━━━ Task inputs

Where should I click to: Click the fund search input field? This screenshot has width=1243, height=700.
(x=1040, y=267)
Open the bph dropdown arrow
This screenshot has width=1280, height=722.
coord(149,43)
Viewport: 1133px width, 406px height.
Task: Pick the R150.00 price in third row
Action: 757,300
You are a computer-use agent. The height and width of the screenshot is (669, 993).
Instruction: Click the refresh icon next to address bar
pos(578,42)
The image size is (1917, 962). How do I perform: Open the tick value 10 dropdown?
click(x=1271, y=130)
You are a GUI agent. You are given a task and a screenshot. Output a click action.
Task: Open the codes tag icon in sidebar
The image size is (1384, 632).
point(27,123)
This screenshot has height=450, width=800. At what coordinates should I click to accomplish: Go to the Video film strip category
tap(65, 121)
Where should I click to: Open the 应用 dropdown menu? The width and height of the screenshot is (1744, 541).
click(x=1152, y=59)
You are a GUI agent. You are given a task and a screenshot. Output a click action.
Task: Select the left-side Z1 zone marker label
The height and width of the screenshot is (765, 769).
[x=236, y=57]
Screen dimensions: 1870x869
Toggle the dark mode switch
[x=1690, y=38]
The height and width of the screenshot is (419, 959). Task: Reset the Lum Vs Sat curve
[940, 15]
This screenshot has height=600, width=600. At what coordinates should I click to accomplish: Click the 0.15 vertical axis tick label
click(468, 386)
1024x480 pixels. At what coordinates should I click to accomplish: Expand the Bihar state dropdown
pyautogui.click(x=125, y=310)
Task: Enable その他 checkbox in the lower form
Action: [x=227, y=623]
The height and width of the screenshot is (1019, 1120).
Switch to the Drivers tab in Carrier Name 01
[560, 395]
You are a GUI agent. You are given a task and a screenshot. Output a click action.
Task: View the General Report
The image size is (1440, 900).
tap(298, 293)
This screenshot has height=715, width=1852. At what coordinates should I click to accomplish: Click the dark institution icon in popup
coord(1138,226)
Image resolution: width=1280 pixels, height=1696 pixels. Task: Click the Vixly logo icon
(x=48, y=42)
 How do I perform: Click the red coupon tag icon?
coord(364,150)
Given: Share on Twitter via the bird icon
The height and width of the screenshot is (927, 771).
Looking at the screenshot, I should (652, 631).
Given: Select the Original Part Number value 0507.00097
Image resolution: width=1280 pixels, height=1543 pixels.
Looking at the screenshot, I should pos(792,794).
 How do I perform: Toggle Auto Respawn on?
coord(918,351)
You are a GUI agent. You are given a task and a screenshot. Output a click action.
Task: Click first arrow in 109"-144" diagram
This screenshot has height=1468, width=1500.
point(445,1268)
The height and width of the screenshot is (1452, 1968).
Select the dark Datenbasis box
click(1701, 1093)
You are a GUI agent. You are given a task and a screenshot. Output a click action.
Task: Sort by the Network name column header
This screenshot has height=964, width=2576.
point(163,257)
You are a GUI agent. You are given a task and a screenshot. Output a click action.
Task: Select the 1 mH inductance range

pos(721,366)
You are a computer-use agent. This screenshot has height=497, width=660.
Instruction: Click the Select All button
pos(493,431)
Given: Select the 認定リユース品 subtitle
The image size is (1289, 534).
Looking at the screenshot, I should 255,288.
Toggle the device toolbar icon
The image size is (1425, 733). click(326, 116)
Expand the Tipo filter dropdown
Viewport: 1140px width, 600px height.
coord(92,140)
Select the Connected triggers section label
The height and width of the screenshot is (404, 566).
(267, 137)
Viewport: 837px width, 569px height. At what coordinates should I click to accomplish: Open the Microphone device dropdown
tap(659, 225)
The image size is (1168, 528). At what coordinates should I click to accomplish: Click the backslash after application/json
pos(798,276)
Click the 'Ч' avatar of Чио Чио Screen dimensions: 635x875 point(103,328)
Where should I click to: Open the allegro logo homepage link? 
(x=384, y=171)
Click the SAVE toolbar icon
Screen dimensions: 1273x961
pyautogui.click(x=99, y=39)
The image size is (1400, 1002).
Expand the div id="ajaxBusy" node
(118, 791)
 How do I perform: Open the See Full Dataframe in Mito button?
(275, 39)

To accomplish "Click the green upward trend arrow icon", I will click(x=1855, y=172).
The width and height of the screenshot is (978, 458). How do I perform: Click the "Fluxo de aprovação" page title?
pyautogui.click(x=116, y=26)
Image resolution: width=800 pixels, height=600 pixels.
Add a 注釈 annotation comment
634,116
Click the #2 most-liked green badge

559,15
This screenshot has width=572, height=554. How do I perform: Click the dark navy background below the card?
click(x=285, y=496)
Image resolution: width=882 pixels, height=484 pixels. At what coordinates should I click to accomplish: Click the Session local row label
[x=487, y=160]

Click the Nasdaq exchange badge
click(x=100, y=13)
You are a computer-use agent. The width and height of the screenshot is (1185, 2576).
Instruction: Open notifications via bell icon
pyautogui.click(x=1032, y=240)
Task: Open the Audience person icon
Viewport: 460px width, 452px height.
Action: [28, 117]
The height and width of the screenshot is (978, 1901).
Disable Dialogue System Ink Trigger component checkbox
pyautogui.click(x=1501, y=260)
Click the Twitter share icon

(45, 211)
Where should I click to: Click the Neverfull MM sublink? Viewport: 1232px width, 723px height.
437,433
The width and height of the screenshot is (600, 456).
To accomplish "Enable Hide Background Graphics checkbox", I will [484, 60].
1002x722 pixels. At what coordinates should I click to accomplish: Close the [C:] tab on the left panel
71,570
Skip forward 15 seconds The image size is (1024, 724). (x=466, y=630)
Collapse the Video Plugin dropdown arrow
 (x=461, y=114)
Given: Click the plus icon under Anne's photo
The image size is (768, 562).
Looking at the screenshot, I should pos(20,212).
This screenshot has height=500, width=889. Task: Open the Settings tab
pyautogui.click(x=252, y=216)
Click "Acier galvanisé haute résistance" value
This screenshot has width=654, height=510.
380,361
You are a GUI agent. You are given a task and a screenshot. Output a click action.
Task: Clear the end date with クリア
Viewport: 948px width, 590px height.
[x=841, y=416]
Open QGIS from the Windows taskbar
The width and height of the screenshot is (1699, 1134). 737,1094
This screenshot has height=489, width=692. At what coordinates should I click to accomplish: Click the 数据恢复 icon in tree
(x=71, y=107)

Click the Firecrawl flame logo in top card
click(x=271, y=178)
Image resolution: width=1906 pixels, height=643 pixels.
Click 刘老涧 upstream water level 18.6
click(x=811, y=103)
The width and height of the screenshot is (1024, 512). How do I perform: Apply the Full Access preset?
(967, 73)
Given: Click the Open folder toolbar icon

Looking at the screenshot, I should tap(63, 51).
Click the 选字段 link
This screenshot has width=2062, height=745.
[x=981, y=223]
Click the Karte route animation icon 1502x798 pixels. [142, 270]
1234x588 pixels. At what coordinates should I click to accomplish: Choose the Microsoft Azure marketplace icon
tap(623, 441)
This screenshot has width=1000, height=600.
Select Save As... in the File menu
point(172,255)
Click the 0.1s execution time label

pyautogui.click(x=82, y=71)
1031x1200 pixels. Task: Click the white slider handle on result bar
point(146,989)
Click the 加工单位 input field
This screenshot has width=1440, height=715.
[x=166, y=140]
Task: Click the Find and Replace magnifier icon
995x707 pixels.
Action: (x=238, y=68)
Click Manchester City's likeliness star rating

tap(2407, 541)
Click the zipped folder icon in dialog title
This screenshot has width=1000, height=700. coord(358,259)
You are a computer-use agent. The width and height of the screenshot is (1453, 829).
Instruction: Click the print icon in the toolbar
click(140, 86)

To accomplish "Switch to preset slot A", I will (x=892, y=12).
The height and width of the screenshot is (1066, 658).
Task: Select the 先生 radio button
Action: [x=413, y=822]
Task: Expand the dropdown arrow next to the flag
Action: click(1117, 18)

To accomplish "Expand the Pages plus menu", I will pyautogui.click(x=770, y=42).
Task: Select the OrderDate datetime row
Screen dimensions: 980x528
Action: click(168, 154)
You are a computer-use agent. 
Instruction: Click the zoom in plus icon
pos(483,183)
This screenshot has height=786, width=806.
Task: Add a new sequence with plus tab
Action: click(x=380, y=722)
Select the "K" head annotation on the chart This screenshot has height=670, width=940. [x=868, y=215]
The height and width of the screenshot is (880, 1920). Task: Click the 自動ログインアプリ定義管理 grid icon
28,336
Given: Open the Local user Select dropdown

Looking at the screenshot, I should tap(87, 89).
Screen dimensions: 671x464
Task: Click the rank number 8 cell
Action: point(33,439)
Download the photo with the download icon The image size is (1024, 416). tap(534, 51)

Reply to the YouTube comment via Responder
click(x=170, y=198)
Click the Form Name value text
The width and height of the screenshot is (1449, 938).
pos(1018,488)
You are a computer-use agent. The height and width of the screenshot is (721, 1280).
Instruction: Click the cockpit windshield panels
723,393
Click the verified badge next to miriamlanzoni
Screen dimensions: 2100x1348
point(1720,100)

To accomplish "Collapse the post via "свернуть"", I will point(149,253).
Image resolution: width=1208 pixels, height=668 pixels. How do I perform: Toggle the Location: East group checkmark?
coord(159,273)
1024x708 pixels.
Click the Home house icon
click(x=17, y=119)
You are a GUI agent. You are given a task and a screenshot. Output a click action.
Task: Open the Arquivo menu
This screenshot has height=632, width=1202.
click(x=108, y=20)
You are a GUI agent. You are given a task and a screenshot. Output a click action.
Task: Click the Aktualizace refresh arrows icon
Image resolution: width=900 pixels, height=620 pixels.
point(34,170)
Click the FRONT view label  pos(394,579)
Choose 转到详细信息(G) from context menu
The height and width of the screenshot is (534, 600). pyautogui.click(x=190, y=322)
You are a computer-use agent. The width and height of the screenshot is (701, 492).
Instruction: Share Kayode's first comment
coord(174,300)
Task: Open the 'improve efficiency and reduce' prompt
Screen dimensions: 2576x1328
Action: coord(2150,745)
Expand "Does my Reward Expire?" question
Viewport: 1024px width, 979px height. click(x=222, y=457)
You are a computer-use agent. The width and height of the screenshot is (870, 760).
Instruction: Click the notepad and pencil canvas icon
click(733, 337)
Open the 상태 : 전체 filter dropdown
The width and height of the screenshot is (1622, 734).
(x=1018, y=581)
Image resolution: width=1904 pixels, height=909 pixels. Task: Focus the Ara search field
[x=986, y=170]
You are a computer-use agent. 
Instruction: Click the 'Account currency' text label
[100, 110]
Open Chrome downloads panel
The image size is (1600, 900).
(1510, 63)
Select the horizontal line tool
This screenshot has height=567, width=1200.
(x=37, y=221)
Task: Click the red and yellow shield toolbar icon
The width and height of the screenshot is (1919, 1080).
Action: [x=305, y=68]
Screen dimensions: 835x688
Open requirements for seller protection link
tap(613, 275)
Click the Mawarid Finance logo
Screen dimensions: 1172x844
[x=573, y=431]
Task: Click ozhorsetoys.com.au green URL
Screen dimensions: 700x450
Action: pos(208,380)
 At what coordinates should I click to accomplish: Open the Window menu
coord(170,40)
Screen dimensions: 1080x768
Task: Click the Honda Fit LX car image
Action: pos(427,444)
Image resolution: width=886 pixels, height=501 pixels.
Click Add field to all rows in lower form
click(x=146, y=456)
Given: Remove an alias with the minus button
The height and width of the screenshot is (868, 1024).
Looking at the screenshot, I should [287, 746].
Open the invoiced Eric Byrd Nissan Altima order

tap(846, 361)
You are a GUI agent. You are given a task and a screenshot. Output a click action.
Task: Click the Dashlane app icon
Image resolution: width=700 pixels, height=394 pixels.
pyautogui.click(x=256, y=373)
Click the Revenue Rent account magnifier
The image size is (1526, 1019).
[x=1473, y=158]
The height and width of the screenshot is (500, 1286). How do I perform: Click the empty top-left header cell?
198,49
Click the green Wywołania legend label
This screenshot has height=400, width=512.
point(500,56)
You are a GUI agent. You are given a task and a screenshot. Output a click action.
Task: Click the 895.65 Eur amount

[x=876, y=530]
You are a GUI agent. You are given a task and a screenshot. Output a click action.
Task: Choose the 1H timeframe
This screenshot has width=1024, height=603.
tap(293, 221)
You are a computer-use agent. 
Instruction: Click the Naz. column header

━━━━━━

Quote the listing above, but only from the line that shows "Toggle the device toolbar icon" through the line that shows "Click the 'Ч'".

Toggle the device toolbar icon
The image size is (1425, 733). click(326, 116)
Expand the Tipo filter dropdown
Viewport: 1140px width, 600px height.
coord(92,140)
Select the Connected triggers section label
The height and width of the screenshot is (404, 566).
(267, 137)
Viewport: 837px width, 569px height. At what coordinates should I click to accomplish: Open the Microphone device dropdown
tap(659, 225)
The image size is (1168, 528). At what coordinates should I click to accomplish: Click the backslash after application/json
pos(798,276)
Click the 'Ч' avatar of Чио Чио Screen dimensions: 635x875 point(103,328)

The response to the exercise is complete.